The model and mama of 9-month-old Hudson has always been open about her journey to body acceptance, both before and after having a baby. Sometimes it can be difficult to relate to the body struggles of celebrity mamas, because many of us normies don't have the same privileges they do. Hunter McGrady is one of those celebrity moms we wish we knew in real life, because she not only keeps things relatable, but she's dedicated to fighting anti-fat bias and weight stigmas for women.
In her latest post, she talks about how looking at her son's little baby body while he was taking a bath shifted her perspective on her own.
"As I was giving my son a bath last night I was looking at his sweet soft body and was thinking about how that is his body and skin that will grow with him, the same body that was there since day 1," she writes in the caption. "The body and skin that was formed inside my womb. The body that will take him through every milestone, the body that will fall and get back up, get scratched, bruised, the body that will reset itself at every stage of life and the sweet body that will be with him forever."
She explains that it would break her heart if Hudson ever looked at his body and thought negatively about it, or wished he could change it. This made her consider her thoughts about her own body, how much it's changed after having her son, and how much it still deserves to be loved.
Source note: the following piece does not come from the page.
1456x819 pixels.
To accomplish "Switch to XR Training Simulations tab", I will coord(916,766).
"Then this morning as I was getting dressed I looked at my body and was surprised at just how different it looked to me," she explains. "I had more stretch marks than ever before, somehow they all came postpartum, my stomach wasn’t as tight as it once was, my boobs weren’t sitting so high and one seemed to droop much more than the other, and I began to point out all these things that didn’t look right to me."
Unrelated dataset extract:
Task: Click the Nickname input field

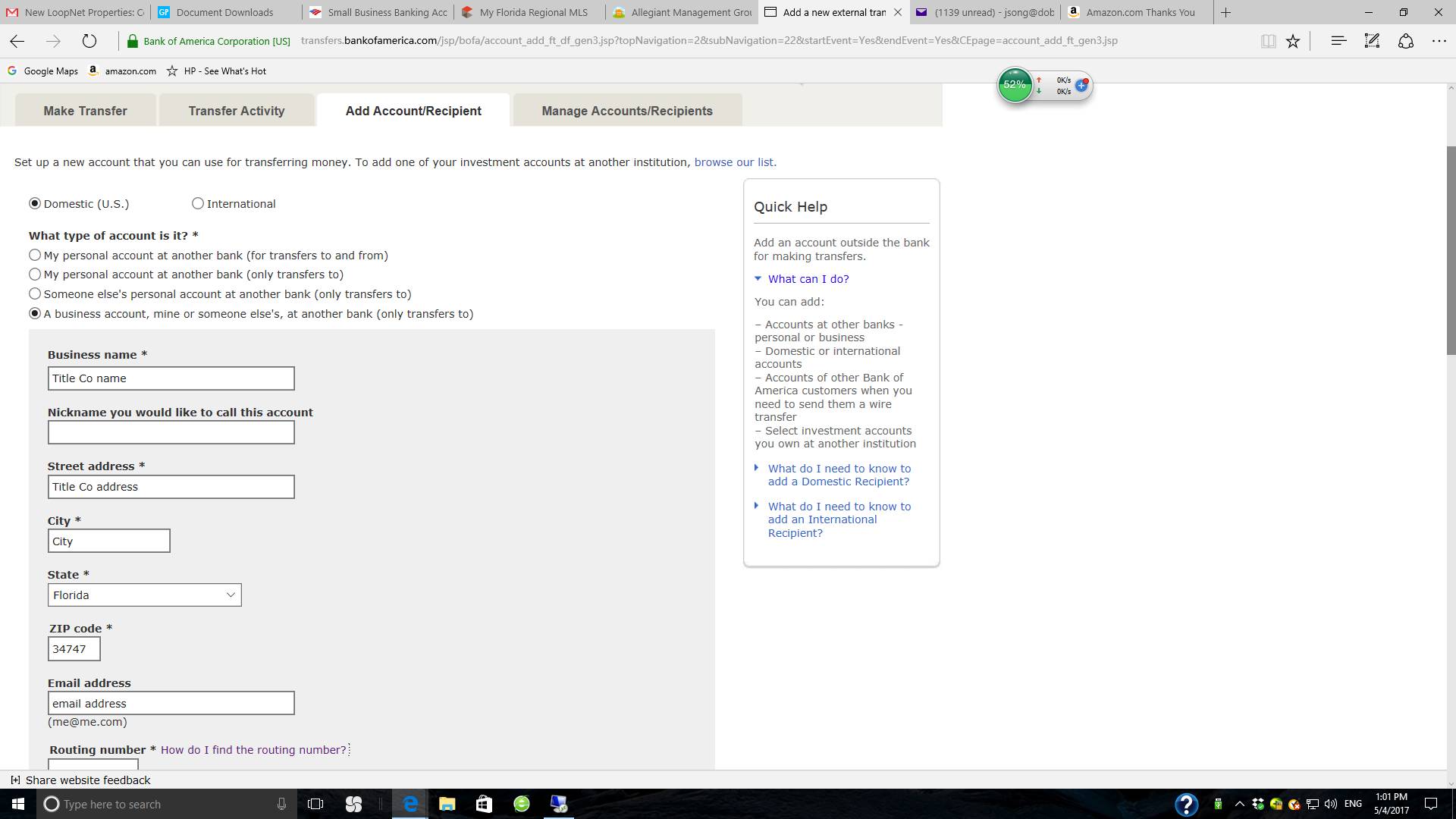Action: click(171, 432)
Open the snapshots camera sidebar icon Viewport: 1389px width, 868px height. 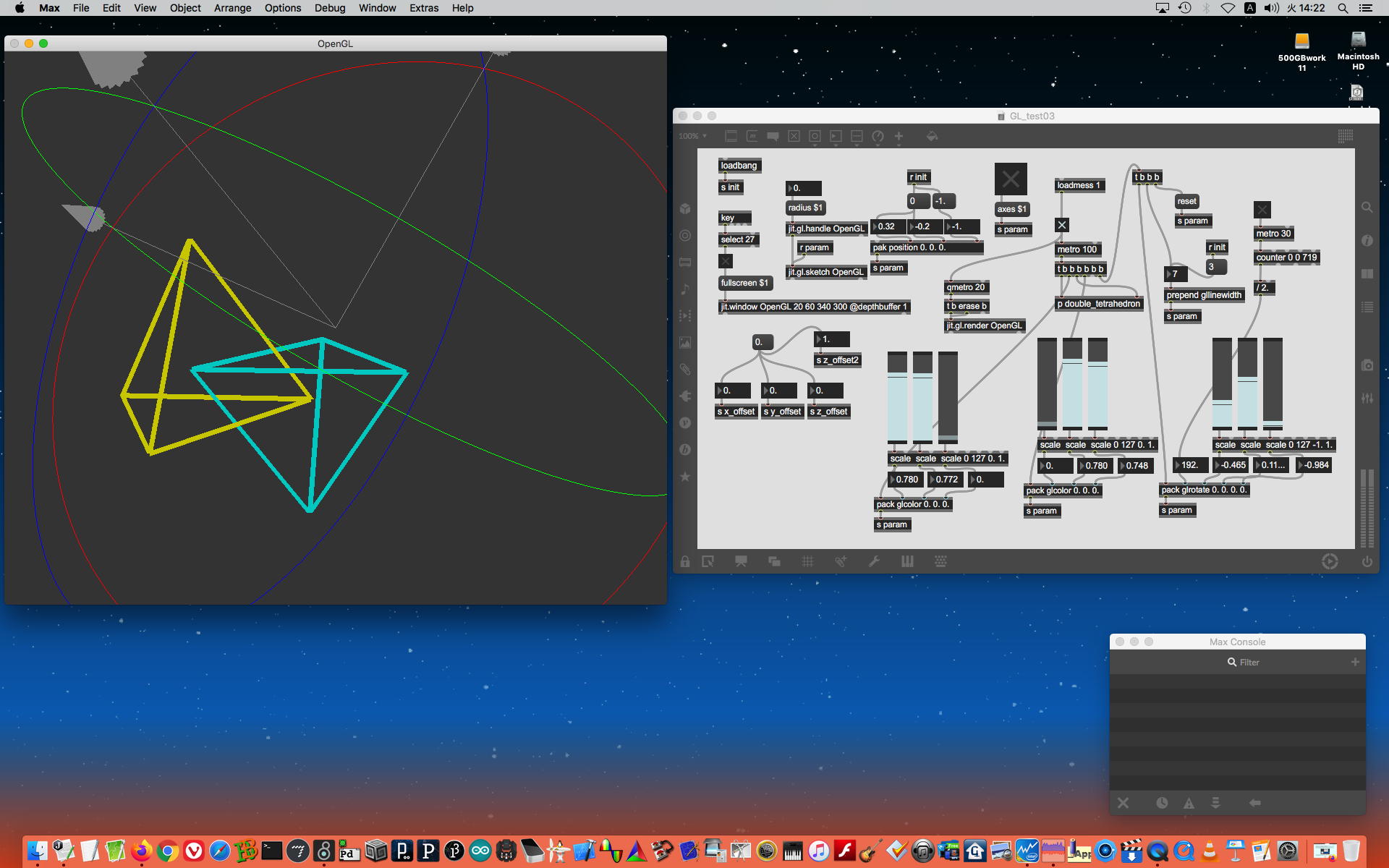tap(1367, 366)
After having my second baby, I noticed my body looked far different compared to how it looked after my having my first. Things are now droopier, less elastic, and it appears as though I have a little more "wear and tear" in some areas than I ever did before. It's hard to accept these changes, full stop. I am a proud advocate for body acceptance and fighting weight bias and diet culture, but that doesn't mean I'm free from struggling over what I look like.
That's why I needed to read Hunter McGrady's words, too.
"Then my son sitting in that bath last night flashed in my head and I remembered, this body made his," she concluded. "So, I took a photo to remember how much I need to appreciate this body today."
Whew. Yes. So much yes. We all need to. Listen, I don't look like I did at 22 anymore, because I'm not 22 anymore. I never will be again. And while 22-year-old me had a more "societally acceptable" body frame and jeans size, that body didn't know what it was like to carry two children. That body didn't know the sensation of rocking a baby to sleep, or feeding a child in the wee hours of the morning. That body didn't have the sore back that comes from carrying a two-year-old on your hip all day. That body's knees didn't crack because I wasn't bending down to tie shoes, change diapers, kiss boo-boos, or give baths every day.
So if you've ever felt down about the way you look after having a baby, well, congrats—you're normal. But if we all spent as much time reminding ourselves to respect our bodies, the same ones that have taken care of us since day one, we'd probably feel a heck of a lot better about it. And don't we deserve that?